__Requirement__
Rewrite the listing below with every "Identify the location of" changed to "Find the position of", keeping everything else the same.

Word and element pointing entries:
· · · · · · ·
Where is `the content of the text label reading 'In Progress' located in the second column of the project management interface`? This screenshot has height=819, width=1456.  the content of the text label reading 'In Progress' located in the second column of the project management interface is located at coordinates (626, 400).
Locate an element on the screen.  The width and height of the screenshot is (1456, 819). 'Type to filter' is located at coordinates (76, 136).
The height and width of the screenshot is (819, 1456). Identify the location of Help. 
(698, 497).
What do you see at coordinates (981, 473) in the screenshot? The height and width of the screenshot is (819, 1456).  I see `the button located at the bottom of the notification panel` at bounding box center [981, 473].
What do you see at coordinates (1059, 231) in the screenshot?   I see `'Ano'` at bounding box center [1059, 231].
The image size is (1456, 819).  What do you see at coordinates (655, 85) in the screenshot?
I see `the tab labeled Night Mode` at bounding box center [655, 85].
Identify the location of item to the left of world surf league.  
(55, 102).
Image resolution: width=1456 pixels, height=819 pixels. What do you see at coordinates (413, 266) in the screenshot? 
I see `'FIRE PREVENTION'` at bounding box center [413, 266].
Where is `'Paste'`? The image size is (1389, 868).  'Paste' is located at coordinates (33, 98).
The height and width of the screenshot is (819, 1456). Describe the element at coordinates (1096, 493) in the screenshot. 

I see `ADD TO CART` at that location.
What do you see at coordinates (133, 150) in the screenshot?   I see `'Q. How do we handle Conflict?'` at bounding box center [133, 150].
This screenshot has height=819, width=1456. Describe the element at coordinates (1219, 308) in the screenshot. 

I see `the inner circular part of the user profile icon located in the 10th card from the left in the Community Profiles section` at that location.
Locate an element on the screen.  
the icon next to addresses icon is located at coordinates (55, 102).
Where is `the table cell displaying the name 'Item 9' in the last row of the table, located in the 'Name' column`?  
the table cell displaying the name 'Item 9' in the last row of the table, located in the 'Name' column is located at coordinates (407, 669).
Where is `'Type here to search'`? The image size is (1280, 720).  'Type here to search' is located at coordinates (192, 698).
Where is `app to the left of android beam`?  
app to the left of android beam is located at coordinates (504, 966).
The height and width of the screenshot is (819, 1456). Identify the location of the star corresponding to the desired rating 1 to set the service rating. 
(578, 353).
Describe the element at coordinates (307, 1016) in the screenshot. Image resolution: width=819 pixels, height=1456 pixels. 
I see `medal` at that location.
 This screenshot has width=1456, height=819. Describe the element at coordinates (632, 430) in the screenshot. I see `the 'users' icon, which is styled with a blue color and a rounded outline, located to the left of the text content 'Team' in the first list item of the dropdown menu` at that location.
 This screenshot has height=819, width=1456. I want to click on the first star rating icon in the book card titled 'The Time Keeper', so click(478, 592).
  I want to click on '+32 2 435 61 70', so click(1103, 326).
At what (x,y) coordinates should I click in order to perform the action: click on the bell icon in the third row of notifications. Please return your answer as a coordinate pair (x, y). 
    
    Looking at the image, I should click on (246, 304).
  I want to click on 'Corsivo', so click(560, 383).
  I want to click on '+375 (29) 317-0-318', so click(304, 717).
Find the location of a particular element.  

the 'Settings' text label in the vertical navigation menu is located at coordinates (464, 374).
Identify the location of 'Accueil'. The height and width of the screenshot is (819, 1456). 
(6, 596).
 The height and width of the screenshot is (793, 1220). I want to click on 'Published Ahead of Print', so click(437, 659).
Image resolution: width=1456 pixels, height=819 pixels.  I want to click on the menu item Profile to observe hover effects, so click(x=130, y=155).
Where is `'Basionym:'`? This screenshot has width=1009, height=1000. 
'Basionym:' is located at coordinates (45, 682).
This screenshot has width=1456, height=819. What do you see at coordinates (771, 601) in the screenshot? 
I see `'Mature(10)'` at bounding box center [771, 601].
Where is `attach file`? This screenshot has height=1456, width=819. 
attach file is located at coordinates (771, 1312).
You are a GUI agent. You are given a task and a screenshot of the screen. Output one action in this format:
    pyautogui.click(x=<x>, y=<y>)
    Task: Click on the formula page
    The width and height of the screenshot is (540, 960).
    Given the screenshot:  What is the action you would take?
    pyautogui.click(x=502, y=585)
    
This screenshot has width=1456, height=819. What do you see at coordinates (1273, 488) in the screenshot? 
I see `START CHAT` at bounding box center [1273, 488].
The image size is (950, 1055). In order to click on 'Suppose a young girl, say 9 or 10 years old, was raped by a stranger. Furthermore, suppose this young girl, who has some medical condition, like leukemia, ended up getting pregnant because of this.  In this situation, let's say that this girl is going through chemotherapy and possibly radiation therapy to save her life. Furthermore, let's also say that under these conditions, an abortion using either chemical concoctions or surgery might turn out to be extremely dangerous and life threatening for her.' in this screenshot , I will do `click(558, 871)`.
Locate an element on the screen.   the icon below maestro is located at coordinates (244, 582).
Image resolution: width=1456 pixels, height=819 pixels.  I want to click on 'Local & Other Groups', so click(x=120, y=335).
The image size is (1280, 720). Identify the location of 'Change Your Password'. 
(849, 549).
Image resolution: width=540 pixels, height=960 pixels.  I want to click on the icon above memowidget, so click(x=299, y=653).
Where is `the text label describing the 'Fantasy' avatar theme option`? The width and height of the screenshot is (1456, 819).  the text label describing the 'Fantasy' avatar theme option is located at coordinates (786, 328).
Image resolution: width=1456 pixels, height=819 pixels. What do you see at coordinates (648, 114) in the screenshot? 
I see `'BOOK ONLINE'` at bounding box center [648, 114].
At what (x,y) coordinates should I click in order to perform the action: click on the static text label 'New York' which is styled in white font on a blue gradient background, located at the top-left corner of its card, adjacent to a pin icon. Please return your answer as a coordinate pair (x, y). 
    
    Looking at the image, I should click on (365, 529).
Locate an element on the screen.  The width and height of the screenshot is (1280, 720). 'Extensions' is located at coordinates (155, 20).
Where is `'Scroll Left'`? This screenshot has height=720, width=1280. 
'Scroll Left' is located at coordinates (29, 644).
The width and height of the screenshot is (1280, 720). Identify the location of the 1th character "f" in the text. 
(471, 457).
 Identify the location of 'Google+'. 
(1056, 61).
· · · · · · ·
__Answer to this problem__
Where is `the content of the text label reading 'In Progress' located in the second column of the project management interface`? This screenshot has height=819, width=1456.  the content of the text label reading 'In Progress' located in the second column of the project management interface is located at coordinates (626, 400).
Locate an element on the screen.  The width and height of the screenshot is (1456, 819). 'Type to filter' is located at coordinates (76, 136).
The height and width of the screenshot is (819, 1456). Find the position of Help. 
(698, 497).
What do you see at coordinates (981, 473) in the screenshot? The height and width of the screenshot is (819, 1456).  I see `the button located at the bottom of the notification panel` at bounding box center [981, 473].
What do you see at coordinates (1059, 231) in the screenshot?   I see `'Ano'` at bounding box center [1059, 231].
The image size is (1456, 819).  What do you see at coordinates (655, 85) in the screenshot?
I see `the tab labeled Night Mode` at bounding box center [655, 85].
Find the position of item to the left of world surf league.  
(55, 102).
Image resolution: width=1456 pixels, height=819 pixels. What do you see at coordinates (413, 266) in the screenshot? 
I see `'FIRE PREVENTION'` at bounding box center [413, 266].
Where is `'Paste'`? The image size is (1389, 868).  'Paste' is located at coordinates (33, 98).
The height and width of the screenshot is (819, 1456). Describe the element at coordinates (1096, 493) in the screenshot. 

I see `ADD TO CART` at that location.
What do you see at coordinates (133, 150) in the screenshot?   I see `'Q. How do we handle Conflict?'` at bounding box center [133, 150].
This screenshot has height=819, width=1456. Describe the element at coordinates (1219, 308) in the screenshot. 

I see `the inner circular part of the user profile icon located in the 10th card from the left in the Community Profiles section` at that location.
Locate an element on the screen.  
the icon next to addresses icon is located at coordinates (55, 102).
Where is `the table cell displaying the name 'Item 9' in the last row of the table, located in the 'Name' column`?  
the table cell displaying the name 'Item 9' in the last row of the table, located in the 'Name' column is located at coordinates (407, 669).
Where is `'Type here to search'`? The image size is (1280, 720).  'Type here to search' is located at coordinates (192, 698).
Where is `app to the left of android beam`?  
app to the left of android beam is located at coordinates (504, 966).
The height and width of the screenshot is (819, 1456). Find the position of the star corresponding to the desired rating 1 to set the service rating. 
(578, 353).
Describe the element at coordinates (307, 1016) in the screenshot. Image resolution: width=819 pixels, height=1456 pixels. 
I see `medal` at that location.
 This screenshot has width=1456, height=819. Describe the element at coordinates (632, 430) in the screenshot. I see `the 'users' icon, which is styled with a blue color and a rounded outline, located to the left of the text content 'Team' in the first list item of the dropdown menu` at that location.
 This screenshot has height=819, width=1456. I want to click on the first star rating icon in the book card titled 'The Time Keeper', so click(478, 592).
  I want to click on '+32 2 435 61 70', so click(1103, 326).
At what (x,y) coordinates should I click in order to perform the action: click on the bell icon in the third row of notifications. Please return your answer as a coordinate pair (x, y). 
    
    Looking at the image, I should click on (246, 304).
  I want to click on 'Corsivo', so click(560, 383).
  I want to click on '+375 (29) 317-0-318', so click(304, 717).
Find the location of a particular element.  

the 'Settings' text label in the vertical navigation menu is located at coordinates (464, 374).
Find the position of 'Accueil'. The height and width of the screenshot is (819, 1456). 
(6, 596).
 The height and width of the screenshot is (793, 1220). I want to click on 'Published Ahead of Print', so click(437, 659).
Image resolution: width=1456 pixels, height=819 pixels.  I want to click on the menu item Profile to observe hover effects, so click(x=130, y=155).
Where is `'Basionym:'`? This screenshot has width=1009, height=1000. 
'Basionym:' is located at coordinates (45, 682).
This screenshot has width=1456, height=819. What do you see at coordinates (771, 601) in the screenshot? 
I see `'Mature(10)'` at bounding box center [771, 601].
Where is `attach file`? This screenshot has height=1456, width=819. 
attach file is located at coordinates (771, 1312).
You are a GUI agent. You are given a task and a screenshot of the screen. Output one action in this format:
    pyautogui.click(x=<x>, y=<y>)
    Task: Click on the formula page
    The width and height of the screenshot is (540, 960).
    Given the screenshot:  What is the action you would take?
    pyautogui.click(x=502, y=585)
    
This screenshot has width=1456, height=819. What do you see at coordinates (1273, 488) in the screenshot? 
I see `START CHAT` at bounding box center [1273, 488].
The image size is (950, 1055). In order to click on 'Suppose a young girl, say 9 or 10 years old, was raped by a stranger. Furthermore, suppose this young girl, who has some medical condition, like leukemia, ended up getting pregnant because of this.  In this situation, let's say that this girl is going through chemotherapy and possibly radiation therapy to save her life. Furthermore, let's also say that under these conditions, an abortion using either chemical concoctions or surgery might turn out to be extremely dangerous and life threatening for her.' in this screenshot , I will do `click(558, 871)`.
Locate an element on the screen.   the icon below maestro is located at coordinates (244, 582).
Image resolution: width=1456 pixels, height=819 pixels.  I want to click on 'Local & Other Groups', so click(x=120, y=335).
The image size is (1280, 720). Find the position of 'Change Your Password'. 
(849, 549).
Image resolution: width=540 pixels, height=960 pixels.  I want to click on the icon above memowidget, so click(x=299, y=653).
Where is `the text label describing the 'Fantasy' avatar theme option`? The width and height of the screenshot is (1456, 819).  the text label describing the 'Fantasy' avatar theme option is located at coordinates (786, 328).
Image resolution: width=1456 pixels, height=819 pixels. What do you see at coordinates (648, 114) in the screenshot? 
I see `'BOOK ONLINE'` at bounding box center [648, 114].
At what (x,y) coordinates should I click in order to perform the action: click on the static text label 'New York' which is styled in white font on a blue gradient background, located at the top-left corner of its card, adjacent to a pin icon. Please return your answer as a coordinate pair (x, y). 
    
    Looking at the image, I should click on (365, 529).
Locate an element on the screen.  The width and height of the screenshot is (1280, 720). 'Extensions' is located at coordinates (155, 20).
Where is `'Scroll Left'`? This screenshot has height=720, width=1280. 
'Scroll Left' is located at coordinates (29, 644).
The width and height of the screenshot is (1280, 720). Find the position of the 1th character "f" in the text. 
(471, 457).
 Find the position of 'Google+'. 
(1056, 61).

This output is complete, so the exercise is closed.